William Schaffner, an infectious disease specialist at Vanderbilt University Medical Center, said there is some evidence that closing school may help a little with the spread of viruses. But he and Buchanan said the benefit is limited if students don’t avoid social interactions. Often, that’s not what happens.

 

“We must remember, they’re often not at home isolated in their own bedrooms even if school is closed. They get together with other kids and supervisory adults,” Schaffner said.

 

As a result, sanitizing classrooms while school is closed is mostly a feel-good measure, Schaffner said.

 

“It does not help that much in preventing the transmission of flu once kids get back into school,” he said.

 

According to Knox County Schools data, the days off in January didn’t have much effect on student attendance, which hovered between 91 and 92 percent both before and afterward.

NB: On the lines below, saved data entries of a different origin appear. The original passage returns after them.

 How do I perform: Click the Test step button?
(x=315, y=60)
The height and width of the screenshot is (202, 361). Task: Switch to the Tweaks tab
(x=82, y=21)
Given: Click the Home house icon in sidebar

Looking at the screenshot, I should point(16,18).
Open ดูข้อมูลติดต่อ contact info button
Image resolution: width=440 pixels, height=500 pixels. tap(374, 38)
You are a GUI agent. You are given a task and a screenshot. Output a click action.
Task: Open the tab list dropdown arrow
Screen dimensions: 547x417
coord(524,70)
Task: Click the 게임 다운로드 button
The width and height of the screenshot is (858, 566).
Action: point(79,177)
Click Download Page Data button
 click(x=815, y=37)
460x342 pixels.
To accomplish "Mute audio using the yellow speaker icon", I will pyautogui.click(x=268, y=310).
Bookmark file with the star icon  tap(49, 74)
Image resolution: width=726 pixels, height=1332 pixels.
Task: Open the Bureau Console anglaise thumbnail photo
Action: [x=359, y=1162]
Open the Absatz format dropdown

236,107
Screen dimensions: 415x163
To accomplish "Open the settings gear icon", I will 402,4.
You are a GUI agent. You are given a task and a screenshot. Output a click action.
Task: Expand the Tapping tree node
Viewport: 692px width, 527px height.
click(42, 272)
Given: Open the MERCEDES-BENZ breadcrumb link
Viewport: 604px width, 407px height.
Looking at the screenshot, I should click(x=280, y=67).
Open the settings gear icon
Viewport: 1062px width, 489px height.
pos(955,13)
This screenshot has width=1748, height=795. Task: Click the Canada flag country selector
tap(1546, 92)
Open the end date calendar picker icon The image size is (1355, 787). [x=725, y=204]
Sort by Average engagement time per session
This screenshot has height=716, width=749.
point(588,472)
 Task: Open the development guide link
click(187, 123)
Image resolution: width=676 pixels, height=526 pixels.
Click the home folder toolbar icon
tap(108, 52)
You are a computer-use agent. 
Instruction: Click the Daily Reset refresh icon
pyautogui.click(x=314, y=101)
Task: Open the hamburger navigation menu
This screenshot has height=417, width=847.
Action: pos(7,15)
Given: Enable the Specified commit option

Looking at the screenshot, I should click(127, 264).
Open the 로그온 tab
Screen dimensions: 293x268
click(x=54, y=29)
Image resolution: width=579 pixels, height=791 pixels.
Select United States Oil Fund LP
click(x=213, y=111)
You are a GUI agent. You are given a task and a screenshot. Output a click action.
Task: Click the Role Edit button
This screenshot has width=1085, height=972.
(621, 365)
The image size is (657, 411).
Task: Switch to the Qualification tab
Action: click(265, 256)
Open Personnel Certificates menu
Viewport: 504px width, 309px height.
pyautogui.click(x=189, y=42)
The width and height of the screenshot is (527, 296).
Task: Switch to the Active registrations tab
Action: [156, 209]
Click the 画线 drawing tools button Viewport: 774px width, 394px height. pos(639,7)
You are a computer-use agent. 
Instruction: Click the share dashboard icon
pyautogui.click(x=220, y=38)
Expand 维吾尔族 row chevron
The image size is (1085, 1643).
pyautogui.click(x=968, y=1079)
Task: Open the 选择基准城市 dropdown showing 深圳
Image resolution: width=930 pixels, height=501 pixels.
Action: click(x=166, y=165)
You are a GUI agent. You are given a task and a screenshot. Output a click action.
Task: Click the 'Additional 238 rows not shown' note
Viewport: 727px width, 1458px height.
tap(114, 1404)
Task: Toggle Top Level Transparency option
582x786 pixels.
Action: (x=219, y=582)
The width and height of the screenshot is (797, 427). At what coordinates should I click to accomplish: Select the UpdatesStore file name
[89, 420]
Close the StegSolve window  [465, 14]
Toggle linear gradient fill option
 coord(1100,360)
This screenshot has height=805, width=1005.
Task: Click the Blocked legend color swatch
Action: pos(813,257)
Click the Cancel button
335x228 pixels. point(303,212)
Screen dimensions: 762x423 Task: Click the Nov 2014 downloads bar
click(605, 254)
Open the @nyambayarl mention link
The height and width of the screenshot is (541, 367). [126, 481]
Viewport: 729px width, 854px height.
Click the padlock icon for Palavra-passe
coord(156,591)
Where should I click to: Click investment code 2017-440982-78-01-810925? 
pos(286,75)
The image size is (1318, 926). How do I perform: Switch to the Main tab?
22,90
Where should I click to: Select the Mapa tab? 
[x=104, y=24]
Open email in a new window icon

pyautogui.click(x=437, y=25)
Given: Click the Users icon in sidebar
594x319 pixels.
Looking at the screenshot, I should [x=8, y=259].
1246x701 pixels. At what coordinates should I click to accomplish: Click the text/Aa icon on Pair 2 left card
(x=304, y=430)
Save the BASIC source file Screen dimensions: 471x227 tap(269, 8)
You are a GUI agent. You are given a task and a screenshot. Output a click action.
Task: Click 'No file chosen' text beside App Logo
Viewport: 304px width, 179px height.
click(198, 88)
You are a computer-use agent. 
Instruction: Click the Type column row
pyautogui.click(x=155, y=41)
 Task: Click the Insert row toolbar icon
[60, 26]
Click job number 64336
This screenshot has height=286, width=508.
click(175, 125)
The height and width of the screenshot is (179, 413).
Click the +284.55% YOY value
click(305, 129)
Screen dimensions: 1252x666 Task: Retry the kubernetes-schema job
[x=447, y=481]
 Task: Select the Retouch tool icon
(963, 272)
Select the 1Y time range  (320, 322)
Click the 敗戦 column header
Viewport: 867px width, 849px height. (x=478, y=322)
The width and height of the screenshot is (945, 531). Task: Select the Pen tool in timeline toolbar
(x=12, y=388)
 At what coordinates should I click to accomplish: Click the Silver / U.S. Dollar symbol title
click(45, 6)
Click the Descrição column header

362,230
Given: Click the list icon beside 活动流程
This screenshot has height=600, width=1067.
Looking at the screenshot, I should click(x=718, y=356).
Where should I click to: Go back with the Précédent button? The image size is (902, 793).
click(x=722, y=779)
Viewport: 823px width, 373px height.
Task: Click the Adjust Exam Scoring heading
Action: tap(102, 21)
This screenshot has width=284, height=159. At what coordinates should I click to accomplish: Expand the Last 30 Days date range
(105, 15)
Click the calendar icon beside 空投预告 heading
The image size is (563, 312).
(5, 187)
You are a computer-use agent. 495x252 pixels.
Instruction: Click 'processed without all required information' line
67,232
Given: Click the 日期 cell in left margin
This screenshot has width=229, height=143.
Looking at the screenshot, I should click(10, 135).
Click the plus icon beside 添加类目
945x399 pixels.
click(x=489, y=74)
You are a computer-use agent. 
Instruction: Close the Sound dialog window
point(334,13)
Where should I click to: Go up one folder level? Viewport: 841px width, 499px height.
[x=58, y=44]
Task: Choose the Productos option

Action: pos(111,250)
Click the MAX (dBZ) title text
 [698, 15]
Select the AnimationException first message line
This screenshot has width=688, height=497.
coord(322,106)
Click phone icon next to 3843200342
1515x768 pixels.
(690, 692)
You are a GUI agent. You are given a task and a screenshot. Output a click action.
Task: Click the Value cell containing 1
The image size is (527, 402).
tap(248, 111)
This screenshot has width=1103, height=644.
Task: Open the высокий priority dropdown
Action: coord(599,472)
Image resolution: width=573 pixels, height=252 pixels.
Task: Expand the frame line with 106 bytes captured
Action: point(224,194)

On the other hand, teacher attendance climbed back up. District records indicate that before the break, only 69 percent of teacher and staff positions were filled. The second day after schools reopened, 76 percent were.

 

Anderson County doesn’t usually close school unless student attendance drops below around 85 percent across the district, Deal said. Bolton says Knox County doesn’t set a student attendance number as a trigger. In January, some individual schools in the northern and eastern parts of Knox County saw student attendance fall below 90 percent. Austin East High School dropped lowest, to 85 percent. In the western part of the county, many schools were barely affected.

 

Bolton said trends in flu cases are also part of the equation. For this, Knox Schools  consults Buchanan at the health department. For example, in late January Buchanan shared that Tennessee was seeing an uptick in very young kids going to the emergency room for flu-like illness, plus a small increase among school-age kids. She said the department can also offer perspective by comparing flu activity with previous years.

 

In the end, schools might need to look even more broadly at the problem, Satterfield said.

 

“The last three years, around this time we’ve been closed for a good majority of the month,” Satterfield said. “And if we’re looking to increase education and really make an impact we really don’t have time to close school. I don’t know if it has to do with the region, where we live, the climate, or if it really is another factor. But that really is worth investigating.”